(Pixel coordinate grounding data)
==*==
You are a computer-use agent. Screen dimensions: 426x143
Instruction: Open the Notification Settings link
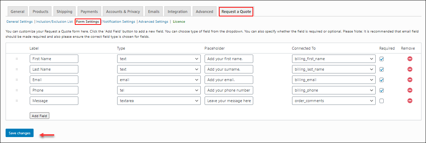pyautogui.click(x=119, y=22)
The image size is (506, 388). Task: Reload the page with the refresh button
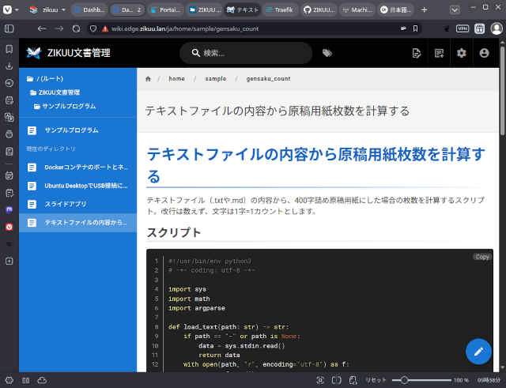(x=76, y=28)
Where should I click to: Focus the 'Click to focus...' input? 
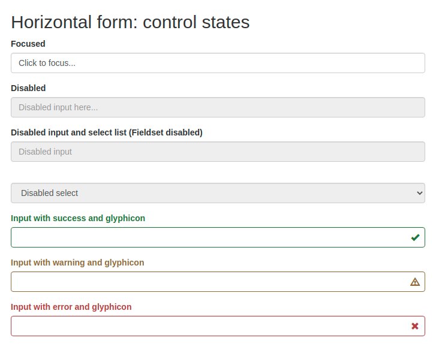218,63
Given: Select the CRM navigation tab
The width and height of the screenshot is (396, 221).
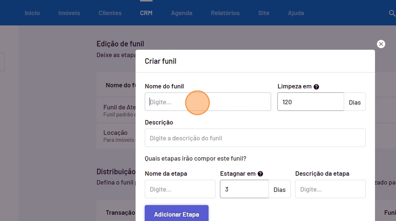Looking at the screenshot, I should coord(146,13).
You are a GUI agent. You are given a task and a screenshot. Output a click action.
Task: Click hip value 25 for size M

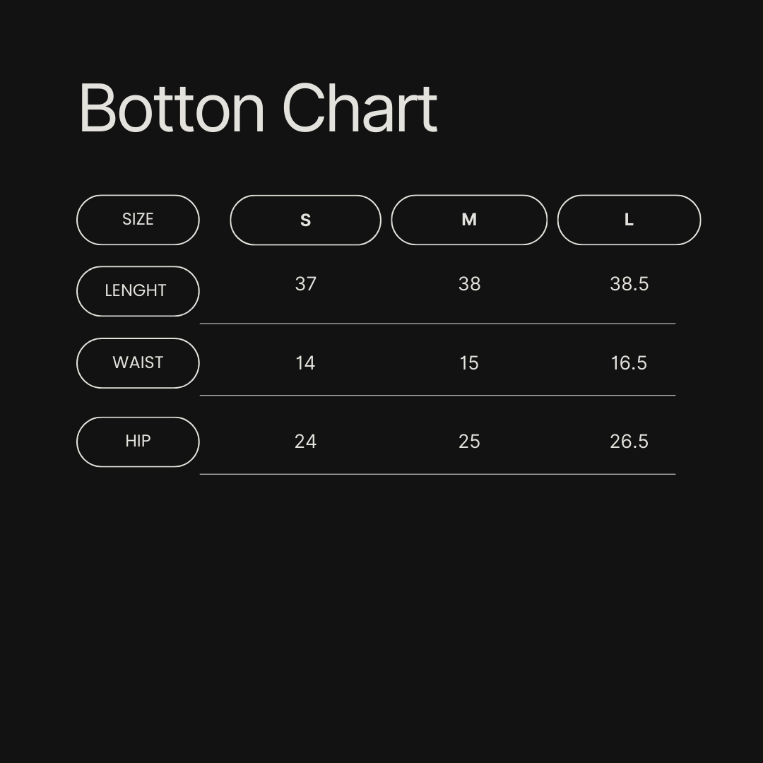(469, 442)
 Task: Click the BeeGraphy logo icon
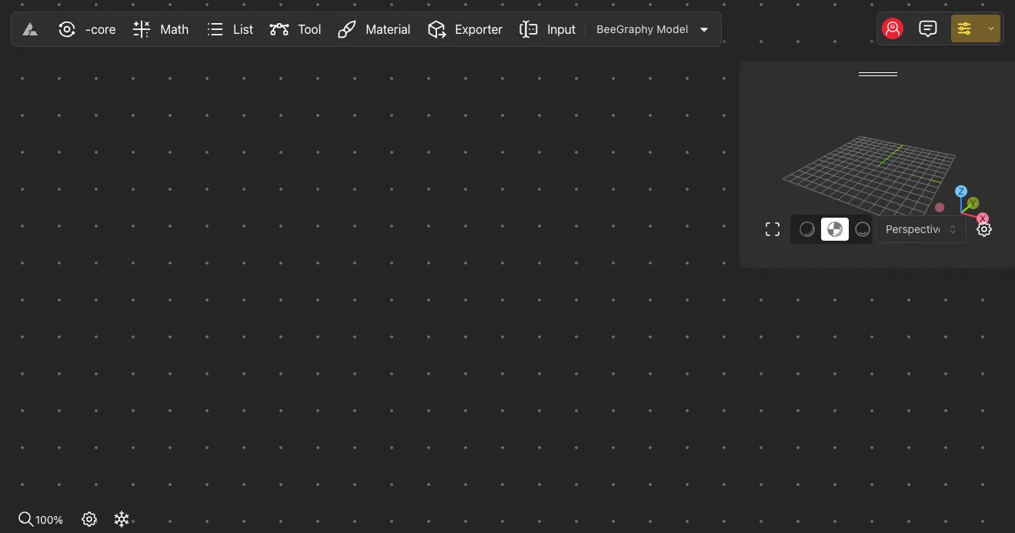click(30, 30)
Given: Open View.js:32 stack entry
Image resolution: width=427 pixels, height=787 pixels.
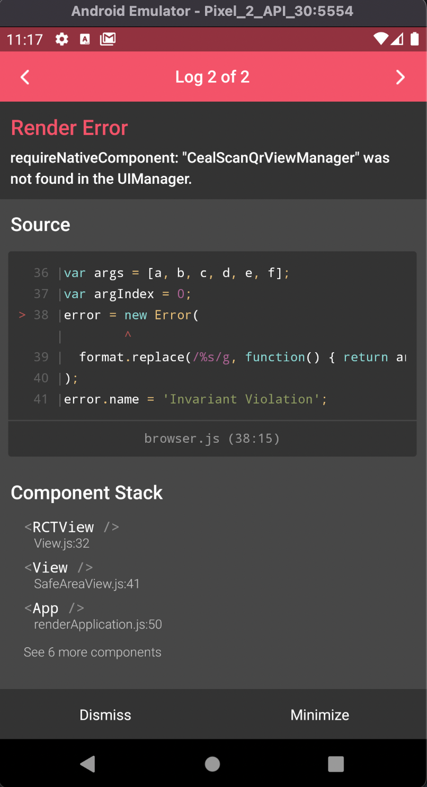Looking at the screenshot, I should 61,543.
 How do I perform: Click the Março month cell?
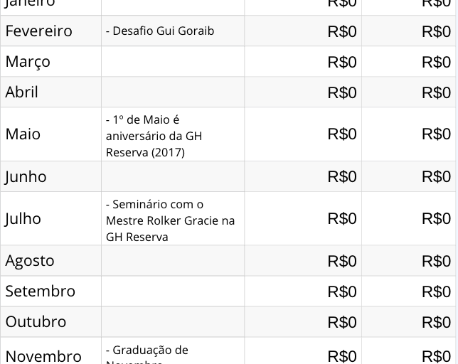click(28, 62)
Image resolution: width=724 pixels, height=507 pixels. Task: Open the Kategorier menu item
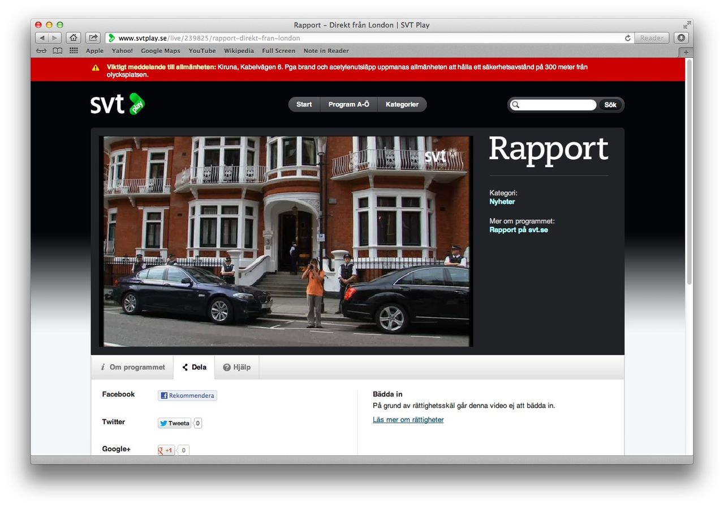(402, 105)
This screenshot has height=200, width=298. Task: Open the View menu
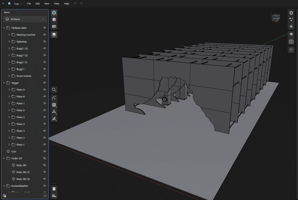pyautogui.click(x=57, y=4)
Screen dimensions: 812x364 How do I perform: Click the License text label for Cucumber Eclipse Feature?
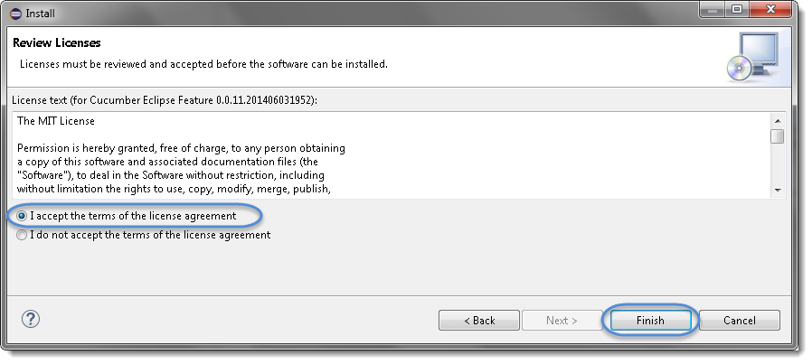165,100
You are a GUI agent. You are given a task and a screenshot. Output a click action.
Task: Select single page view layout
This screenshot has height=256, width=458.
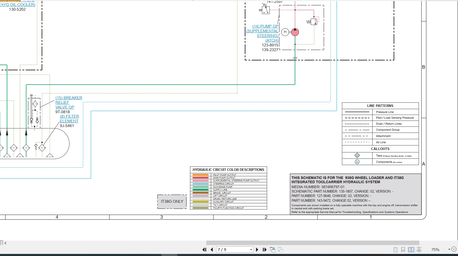click(x=395, y=250)

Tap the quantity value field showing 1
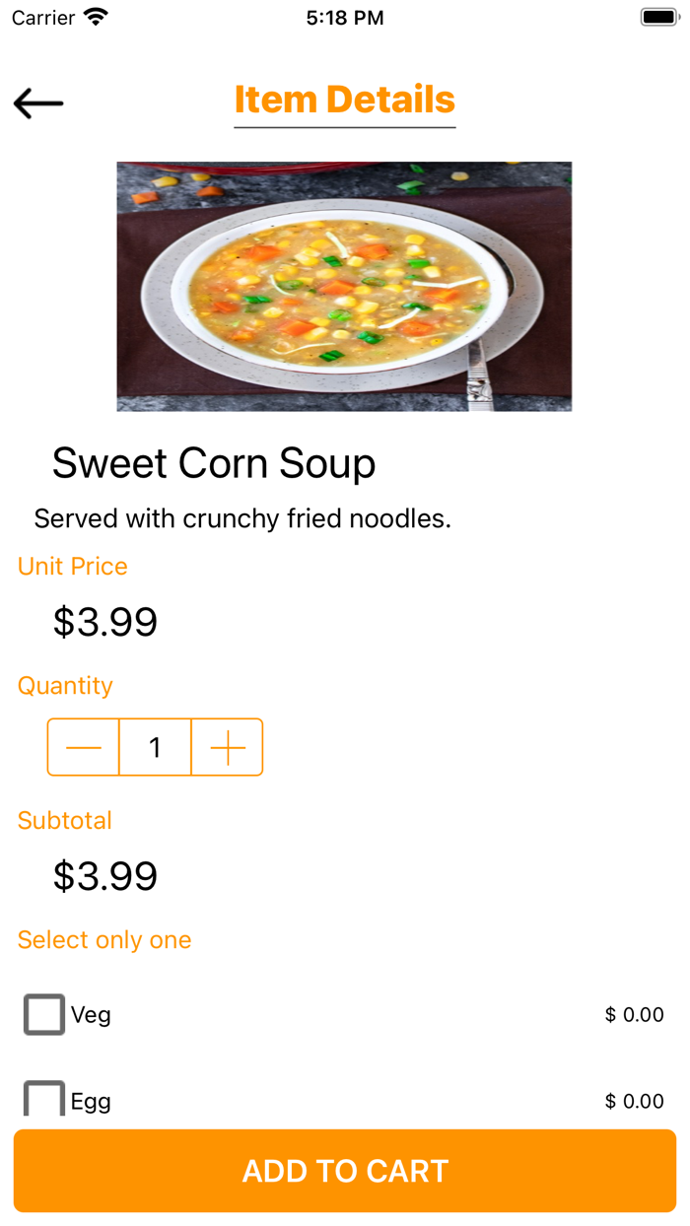pos(155,748)
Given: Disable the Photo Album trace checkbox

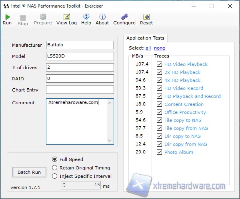Looking at the screenshot, I should coord(160,152).
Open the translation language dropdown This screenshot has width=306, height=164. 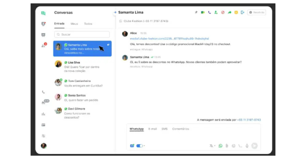pos(212,146)
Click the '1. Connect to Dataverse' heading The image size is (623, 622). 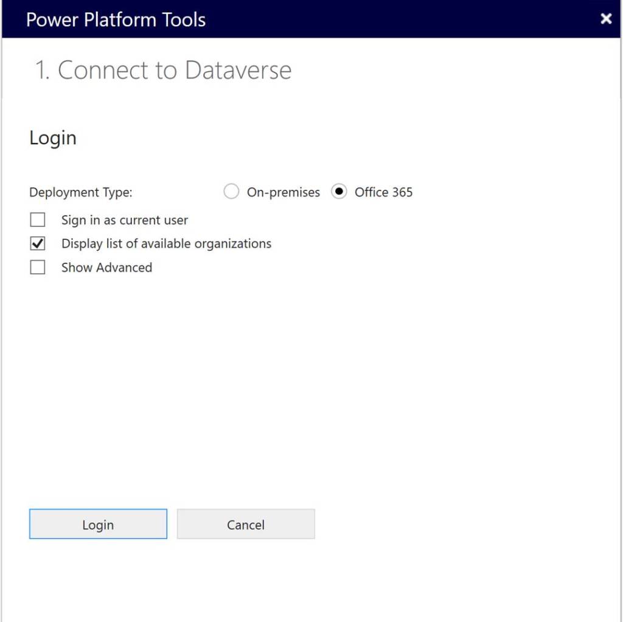coord(163,71)
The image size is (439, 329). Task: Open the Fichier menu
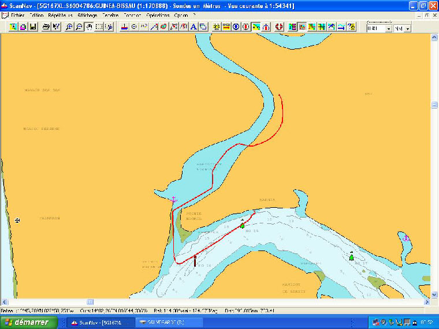18,14
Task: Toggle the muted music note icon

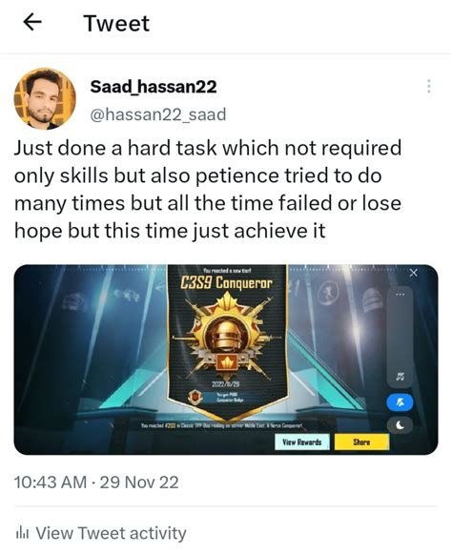Action: click(401, 376)
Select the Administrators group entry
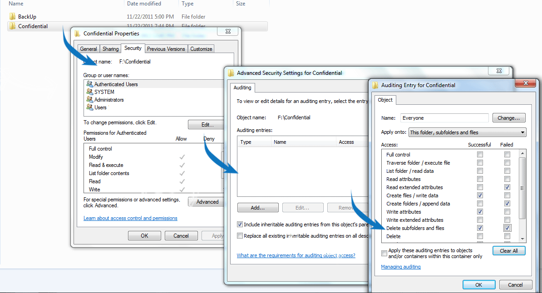Screen dimensions: 542x293 click(108, 99)
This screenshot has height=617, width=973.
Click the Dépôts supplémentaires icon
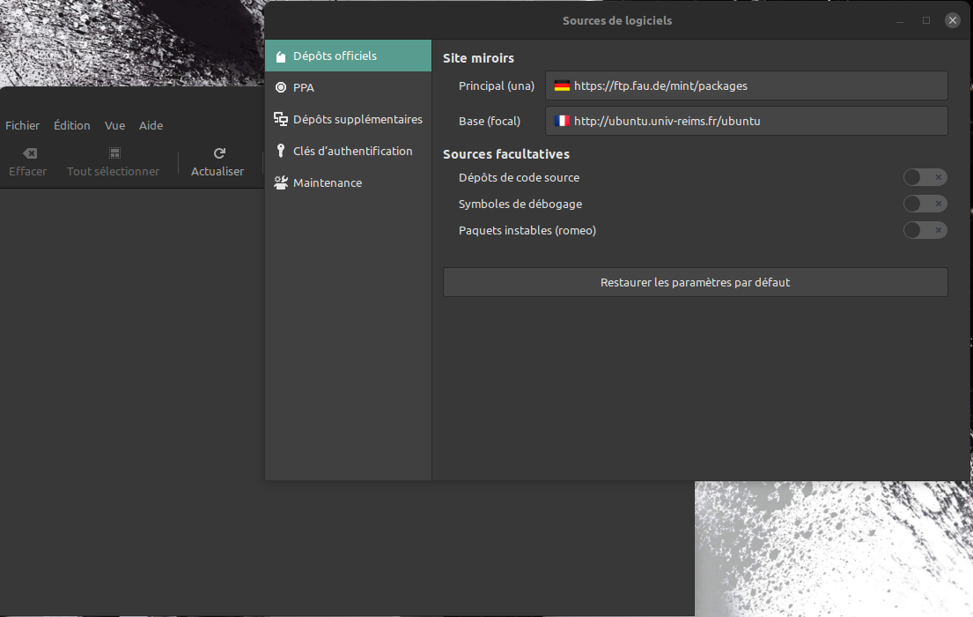point(281,119)
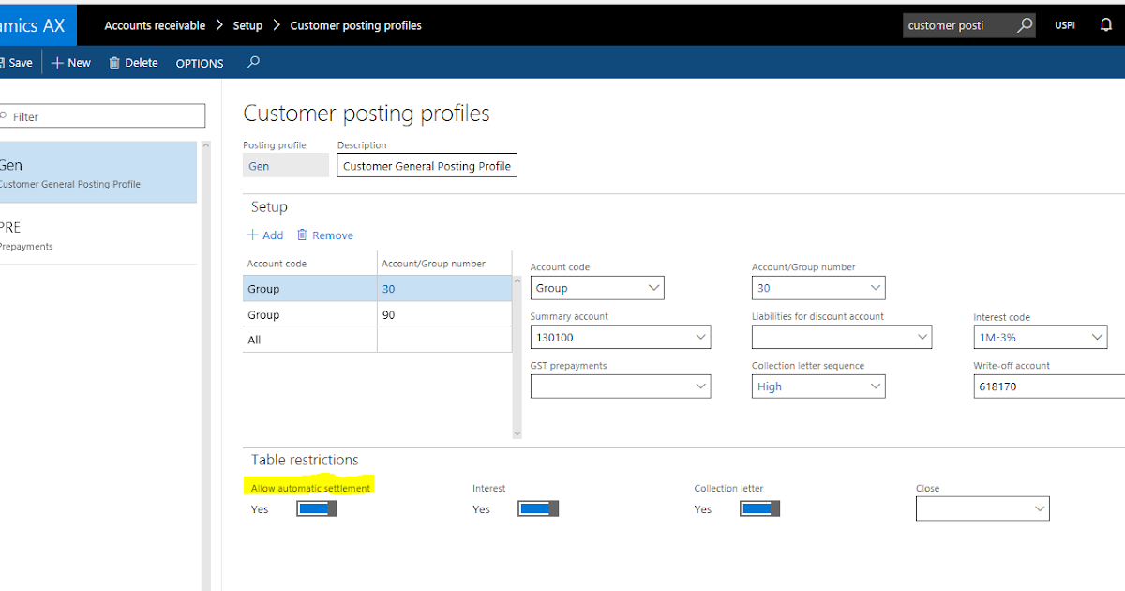Viewport: 1125px width, 591px height.
Task: Turn off the Collection letter toggle
Action: click(759, 508)
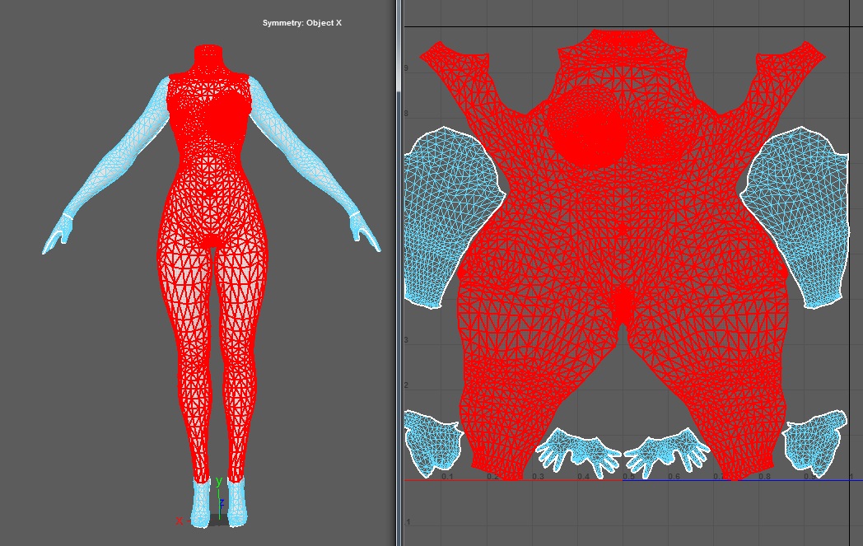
==*==
* _Task item_
Copy the final stretch of the entries exactly: the line containing "Select the Administrators group entry" and every line after it through the last. Include no pictures and nothing more.

* _Written response_
Select the Administrators group entry
Screen dimensions: 542x293 click(108, 99)
This screenshot has height=617, width=973.
Click the Dépôts supplémentaires icon
point(281,119)
Viewport: 1125px width, 591px height.
Task: Turn off the Collection letter toggle
Action: click(759, 508)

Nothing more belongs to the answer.